In the Philadelphia public-school system, standardized test scores as well as the number of students moving onto achieving a four-year degree are invariably low; meanwhile, the high-school dropout rate continues to remain high. The bottom line: This is a complete disservice to the children who are the future leaders of our city and nation.
I hope that teachers think about that before they vote to decide whether or not to join the picket lines. Missing precious instruction time pushes students back even further behind others who they're competing with to be admitted to college or to acquire enough skills to compete for a job in the workforce.
The current status-quo dysfunctional public-education system places teachers' desires ahead of student needs. The overwhelming majority of public-school teachers have a disdain for any accountability measures that link student success to teacher evaluations that rate their job performance. In the real world, anybody else who consistently underperforms at their job gets fired regardless of how long they have been at their current job.

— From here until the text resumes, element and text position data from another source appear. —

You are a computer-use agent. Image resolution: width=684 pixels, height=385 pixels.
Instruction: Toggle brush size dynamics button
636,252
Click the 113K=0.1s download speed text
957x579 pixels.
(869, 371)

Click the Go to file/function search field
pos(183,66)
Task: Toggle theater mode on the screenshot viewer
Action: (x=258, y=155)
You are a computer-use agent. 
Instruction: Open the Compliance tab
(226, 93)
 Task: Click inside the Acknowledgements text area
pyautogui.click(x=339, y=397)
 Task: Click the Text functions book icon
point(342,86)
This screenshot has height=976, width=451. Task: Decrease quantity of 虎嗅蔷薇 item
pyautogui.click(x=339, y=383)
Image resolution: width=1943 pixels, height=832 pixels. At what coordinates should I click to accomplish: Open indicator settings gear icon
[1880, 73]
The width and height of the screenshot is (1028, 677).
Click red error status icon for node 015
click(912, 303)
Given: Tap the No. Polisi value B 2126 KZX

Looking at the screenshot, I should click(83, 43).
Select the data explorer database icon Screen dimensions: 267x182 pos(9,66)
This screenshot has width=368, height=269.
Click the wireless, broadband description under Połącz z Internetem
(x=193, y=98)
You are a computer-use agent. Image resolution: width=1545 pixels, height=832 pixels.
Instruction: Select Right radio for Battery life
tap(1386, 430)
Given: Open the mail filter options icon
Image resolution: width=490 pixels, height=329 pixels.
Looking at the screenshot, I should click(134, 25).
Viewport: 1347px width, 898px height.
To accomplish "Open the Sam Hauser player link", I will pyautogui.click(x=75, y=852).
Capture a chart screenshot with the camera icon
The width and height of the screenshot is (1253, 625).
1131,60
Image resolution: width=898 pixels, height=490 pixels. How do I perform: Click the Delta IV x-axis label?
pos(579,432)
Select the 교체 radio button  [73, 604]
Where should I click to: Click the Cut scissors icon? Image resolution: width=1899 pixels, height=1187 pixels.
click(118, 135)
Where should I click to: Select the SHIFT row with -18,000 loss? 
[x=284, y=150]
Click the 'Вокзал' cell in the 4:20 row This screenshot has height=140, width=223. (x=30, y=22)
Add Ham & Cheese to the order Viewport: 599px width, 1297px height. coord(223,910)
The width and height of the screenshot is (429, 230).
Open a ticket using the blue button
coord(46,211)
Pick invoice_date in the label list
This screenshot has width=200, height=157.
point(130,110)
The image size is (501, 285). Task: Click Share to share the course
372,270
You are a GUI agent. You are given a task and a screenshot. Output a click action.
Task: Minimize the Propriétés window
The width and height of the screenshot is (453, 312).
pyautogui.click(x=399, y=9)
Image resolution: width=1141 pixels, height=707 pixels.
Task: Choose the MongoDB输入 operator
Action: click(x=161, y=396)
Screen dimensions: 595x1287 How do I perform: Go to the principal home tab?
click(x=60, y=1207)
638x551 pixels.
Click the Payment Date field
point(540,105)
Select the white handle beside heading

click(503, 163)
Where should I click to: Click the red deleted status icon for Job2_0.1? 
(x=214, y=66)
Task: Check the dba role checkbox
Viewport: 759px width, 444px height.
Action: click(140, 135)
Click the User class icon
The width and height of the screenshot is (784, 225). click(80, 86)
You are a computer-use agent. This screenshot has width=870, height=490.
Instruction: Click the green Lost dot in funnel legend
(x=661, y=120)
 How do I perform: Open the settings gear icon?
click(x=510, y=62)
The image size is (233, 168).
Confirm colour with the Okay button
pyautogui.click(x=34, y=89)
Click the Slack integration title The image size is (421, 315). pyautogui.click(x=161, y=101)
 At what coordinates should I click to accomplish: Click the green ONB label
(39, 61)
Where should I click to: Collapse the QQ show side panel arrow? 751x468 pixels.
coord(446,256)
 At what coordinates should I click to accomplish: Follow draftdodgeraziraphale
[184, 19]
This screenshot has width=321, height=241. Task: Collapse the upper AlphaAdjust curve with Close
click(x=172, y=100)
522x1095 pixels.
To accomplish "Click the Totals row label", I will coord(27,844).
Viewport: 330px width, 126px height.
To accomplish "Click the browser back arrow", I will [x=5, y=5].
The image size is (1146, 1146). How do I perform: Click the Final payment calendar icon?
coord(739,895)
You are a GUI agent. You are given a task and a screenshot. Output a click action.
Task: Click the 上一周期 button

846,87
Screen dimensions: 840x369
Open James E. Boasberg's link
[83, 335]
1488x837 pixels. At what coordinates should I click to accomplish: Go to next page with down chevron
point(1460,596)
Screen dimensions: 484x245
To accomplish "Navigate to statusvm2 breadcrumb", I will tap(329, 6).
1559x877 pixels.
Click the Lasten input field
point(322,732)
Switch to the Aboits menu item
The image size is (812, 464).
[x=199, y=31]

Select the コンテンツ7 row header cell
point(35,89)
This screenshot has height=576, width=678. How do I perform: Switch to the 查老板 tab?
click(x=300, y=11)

An often-repeated fallacy that teachers-union lobbyists have been spreading over the local airwaves with television commercials and radio ads is that more taxpayer money dumped into the system without any accountability measures will guarantee better student results, and that the only real problem with the education system in the city is that there is not enough funding. The reality is that just throwing money at the problem would be cash down the drain if the culture of most public schools doesn't change how the institutions operate and function.
The teachers unions' main objective is to guarantee that the adults are able to cut ahead of the line in front of the children when it comes to the money that is reserved each year for the school district's budget. Our tax dollars are going somewhere, but not into the classrooms to enhance scholastic achievement.
It's time for community members to organize and to stand up and demand that their neighborhood schools will truly put students first and that our tax dollars, moving forward, will be spent wisely.
Schools are funded by citizens based upon contributions that they make from their wages to pay taxes. Philadelphia has the highest poverty rate among all other large cities across America. If the teachers end up striking, the students who the teachers claim to be fighting for are the ones who will end up losing the most.